"Is climate change real?"
Recently I was asked this question. It seems strange that people are still asking this when we see evidence of it all around us.
The hottest 20 years on record have happened in the last 22 years with the last four being the hottest. The impacts of climate change are already being felt in the UK.
The weather forecast in Britain
The weather is a favourite topic of conversation among us Brits with most of us tuning into a weather forecast every day. And we've had good reason to talk about the weather. As well as deciding our clothes and sometimes our mood, weather impacts most things from the food we grow to high street sales.
Four seasons in one day
The UK has a temperate climate and four seasons we know and sometimes love. However, climate change is throwing many of these traditional aspects that we take for granted in the air. Yes, the weather is always variable. Yes, you can explain any phenomena in terms of the weather that occurred to produce the extreme wind, rain, or temperatures. But what is changing, undoubtedly, is the frequency and severity of these extreme weather events. That is what climate change is.
Many of us basked in record-breaking temperatures in February. Enjoying the sunshine and topping up our levels of vitamin D. But while we've all enjoyed soaking up a few rays, very few radio or TV show mentioned global warming. Radio 5 live and their cool planet series, with Rachel Burden and Nicky Campbell, is one notable exception. And this conversation does matter.

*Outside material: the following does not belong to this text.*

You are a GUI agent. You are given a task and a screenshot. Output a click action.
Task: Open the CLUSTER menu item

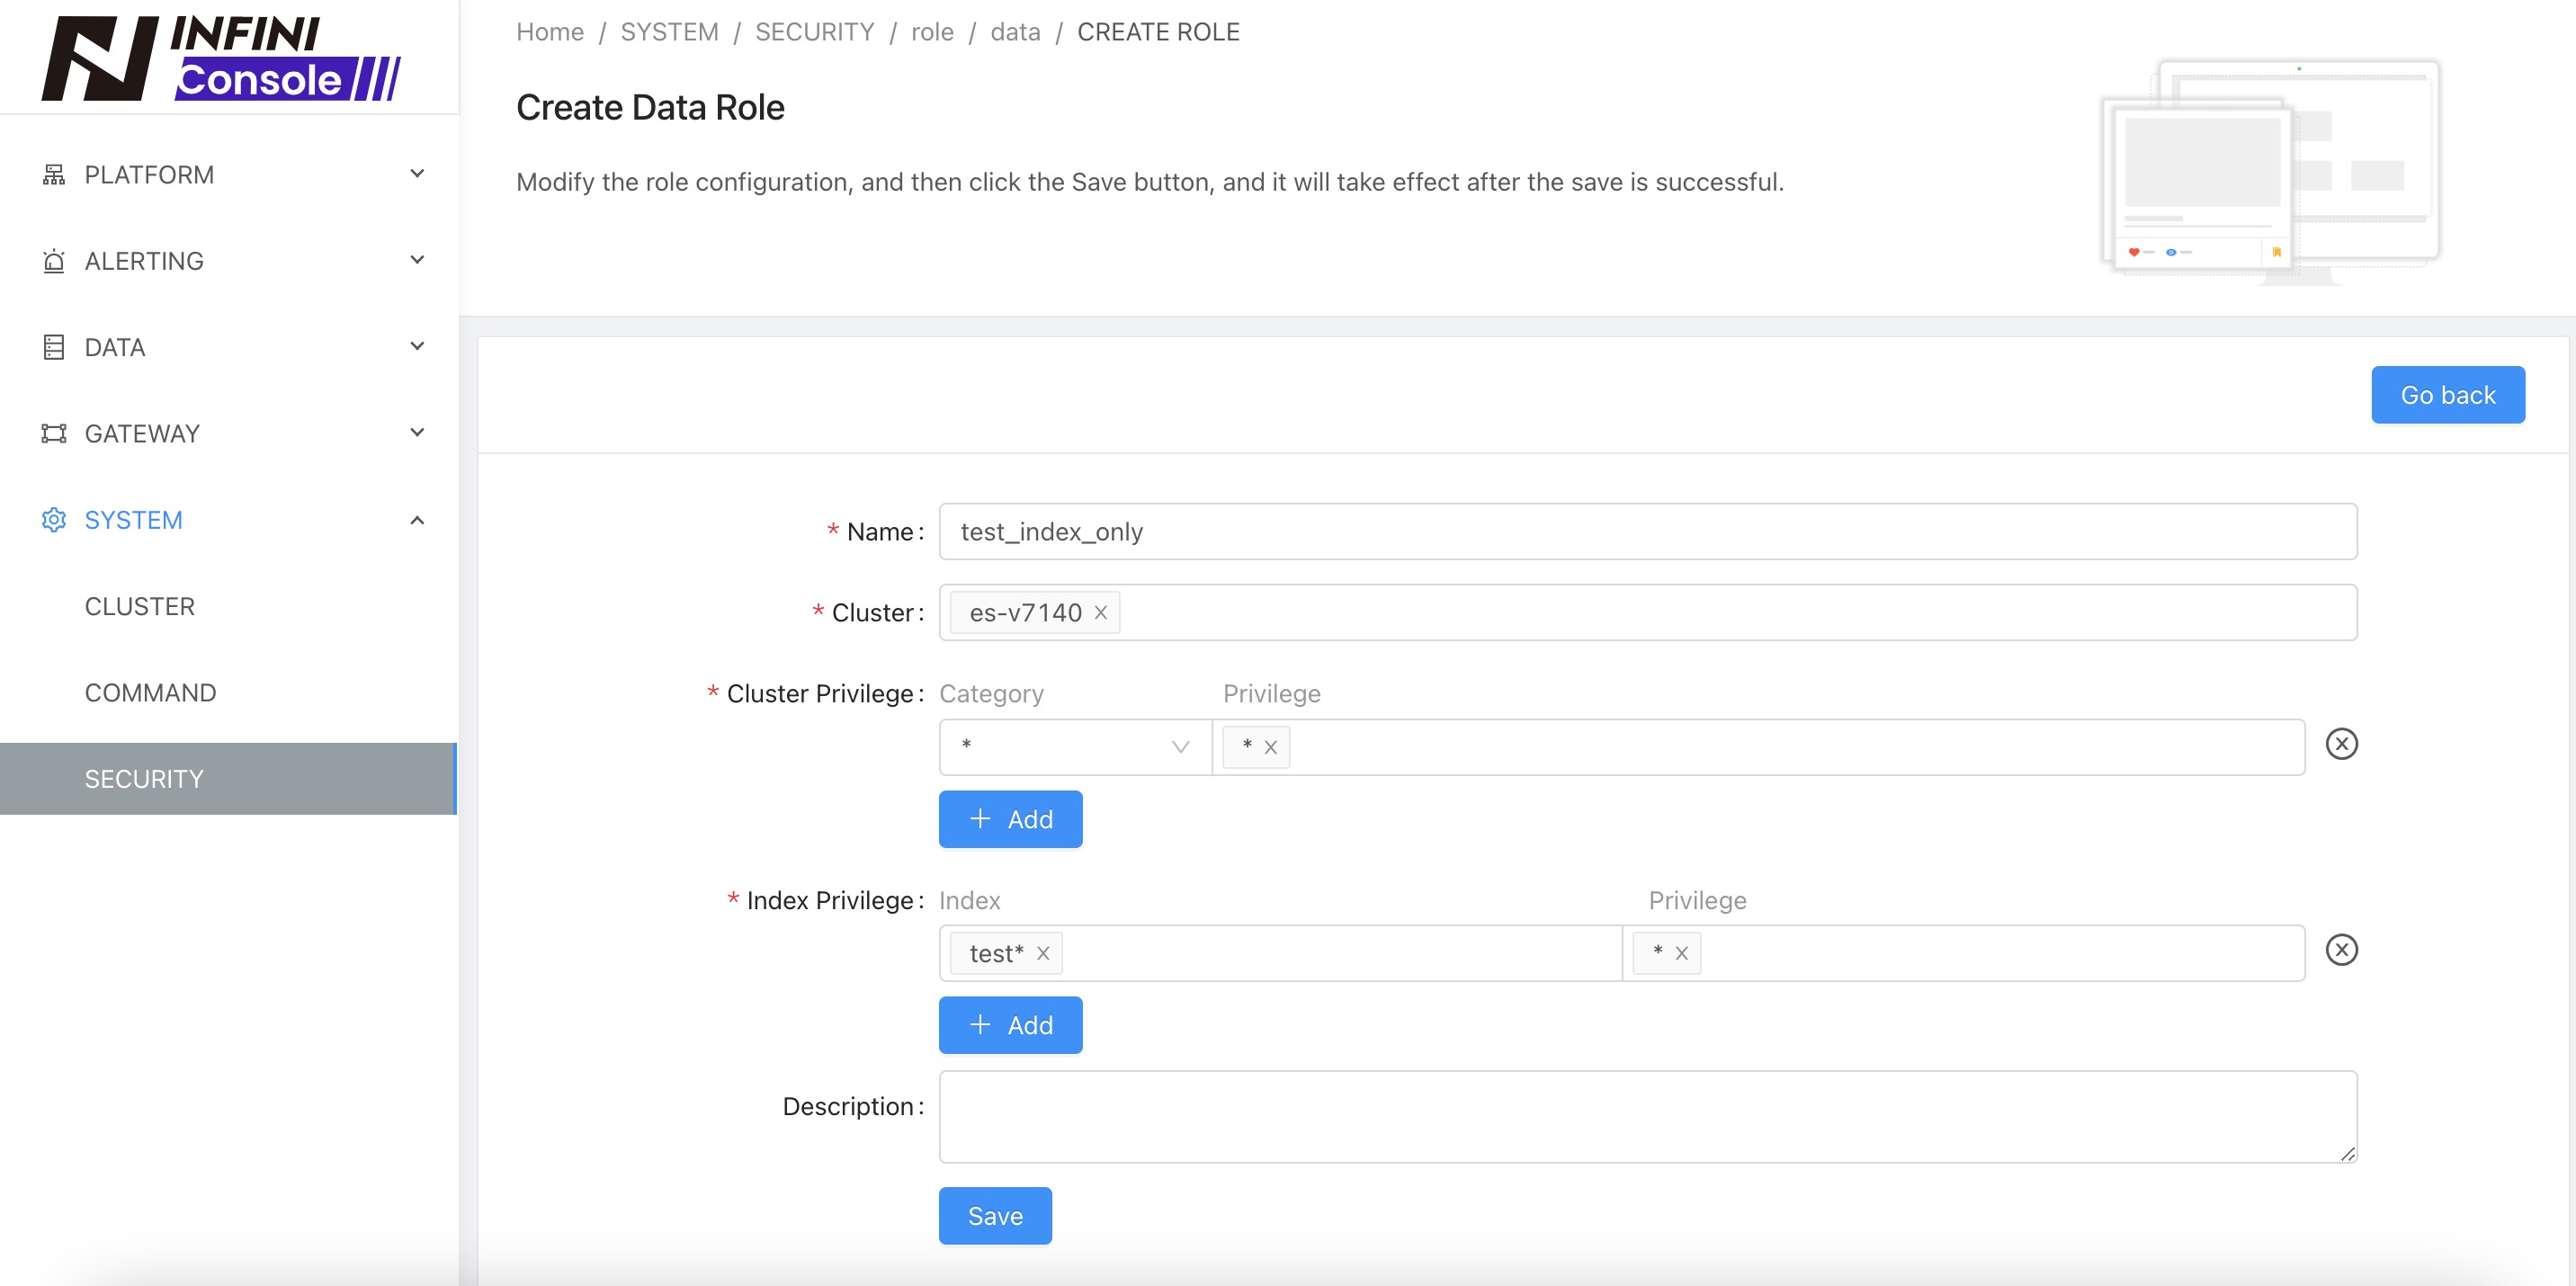tap(140, 606)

What are the impacts of climate change
While it's easy to enjoy the sunshine, it can bring deadly problems. More than 600 people died prematurely in the UK due to our heatwave in summer last year. Drought saw wildfires spread across moors and park land and many British fruit and vegetable yields were down 20 per cent due to the terrible weather that farmers faced.

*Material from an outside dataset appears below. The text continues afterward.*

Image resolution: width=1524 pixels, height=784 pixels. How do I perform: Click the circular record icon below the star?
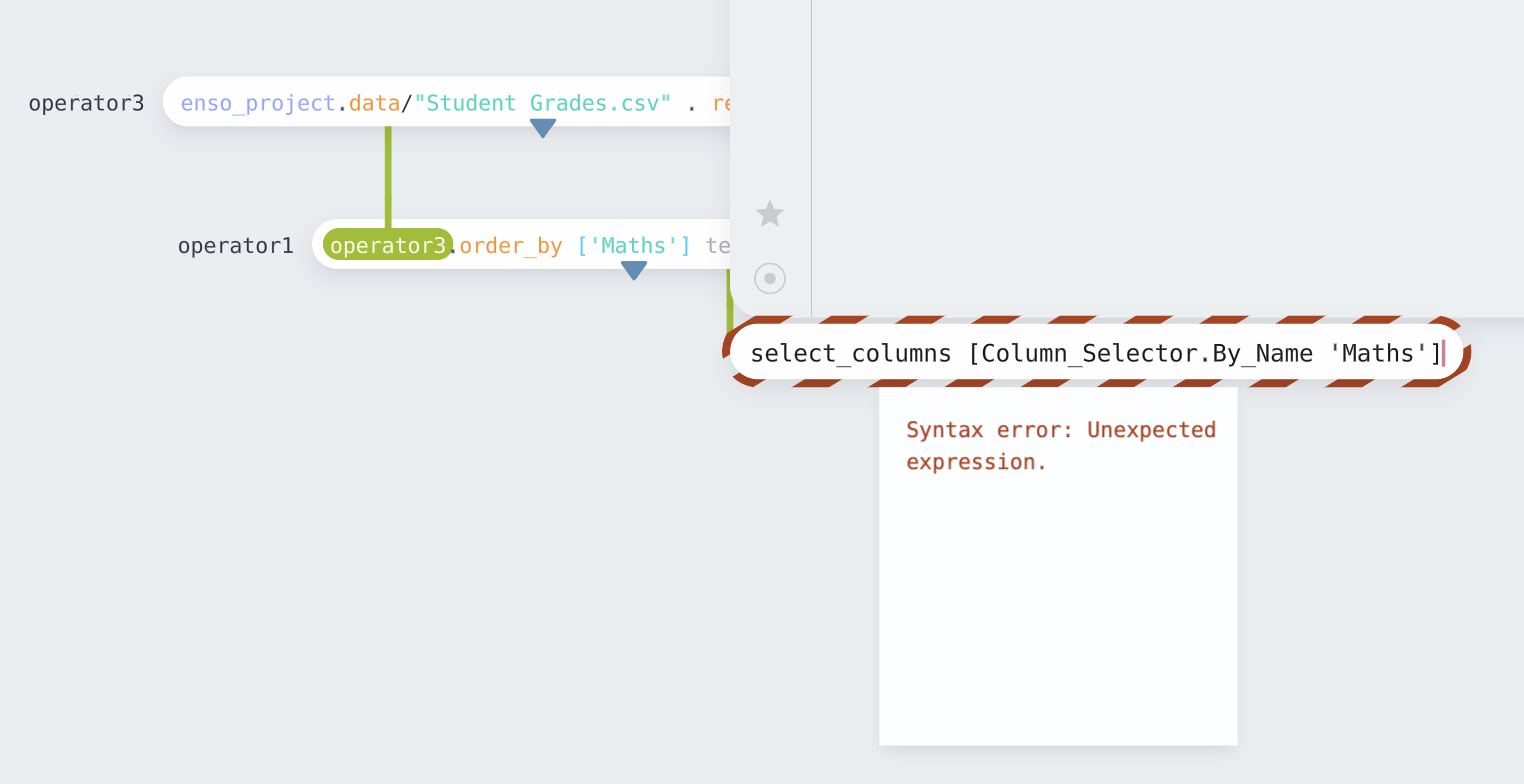click(x=769, y=279)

Global warming is causing the planet to become hotter, upsetting the balance of its ecosystems. It is also increasing the numbers of extreme weather events, bringing flooding, droughts and fires. The floods of 2015/16 alone cost our economy £1.6 billion and many people lost treasured possessions and were out of their homes for over a year suffering huge stress in the process. And overseas, the Camp Fire in California that spread through many celebrity homes, cost over $16 billion.

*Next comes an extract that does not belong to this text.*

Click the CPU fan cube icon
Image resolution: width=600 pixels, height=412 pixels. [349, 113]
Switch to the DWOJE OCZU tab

Climate change is happening, no one is immune to its impacts and worse is to come. This is the legacy we are passing onto future generations. We cannot bring back extinct species or refreeze the ice that is melting at unprecedented rates. However, what we can and must do is put the brakes on. We have to limit how fast the planet warms and that means keeping fossil fuels in the ground. We must stop burning coal, oil and gas as fast as possible.
How can we stop global warming
The UN Intergovernmental Panel on Climate Change (IPCC) - a collection of the world's leading scientists - said in October 2018 that we have a limited window for global warming to be kept at 'safe' levels to 1.5C above pre-industrial temperatures. To do this we have to cut carbon pollution by nearly half in 12 years. This requires "rapid, far-reaching and unprecedented changes in all aspects of society".
But this is easier said than done. One week after the IPCC report came out, the Chancellor delivered a budget that didn't mention climate change but gave an extra £30 billion for road building. Onshore wind farms are banned and policies to make our homes warmer through insulation were scrapped. No wonder school children are going on strike and law-abiding citizens are protesting in the streets.
What causes climate change?
Human activities cause climate change. In the UK, transport is the largest source of carbon emissions, as well as the main source of toxic air. Therefore, tackling pollution from cars and planes is essential and should be a priority. We have the solutions to our car problem in the form of electric vehicles, public transport and cycling and walking. But Government support is needed to make sustainable transport the norm, not the exception. The same with renewable energy.
Currently, carbon-intensive, fossil fuels account for 80% of our energy consumption whilst clean, renewable energy is just 10% in 2017.
This transition to a zero-carbon future won't happen without action from Government, business and across society. Despite all the warm words on climate change for the last 30 years, global carbon dioxide emissions in 2018 increased by 2.7 per cent.
Increasing climate action
There needs to be a complete shift in thinking on climate action because we cannot live on a planet that keeps getting hotter. It is 50 years since Neil Armstrong walked on the moon. Anything is possible if we put our mind to it.
Stopping this crisis now needs to be the number one priority. There is hope. More and more councils are declaring a climate emergency, many of us are choosing to buy green electricity, cycle more or drive electric cars and speak to their MPs about the environment.
Climate change is a disaster and it is of our own making. While ice creams in February seem fun, if the cost of this hot weather is fires, floods and famine, then I would prefer a hot chocolate any day.
We are the last generation that can stop climate change - let's take that responsibility seriously. We can do this by working together - for all our sakes - I hope we take action on climate change soon. The benefits of climate action are huge.
The consequences of doing nothing are unthinkable.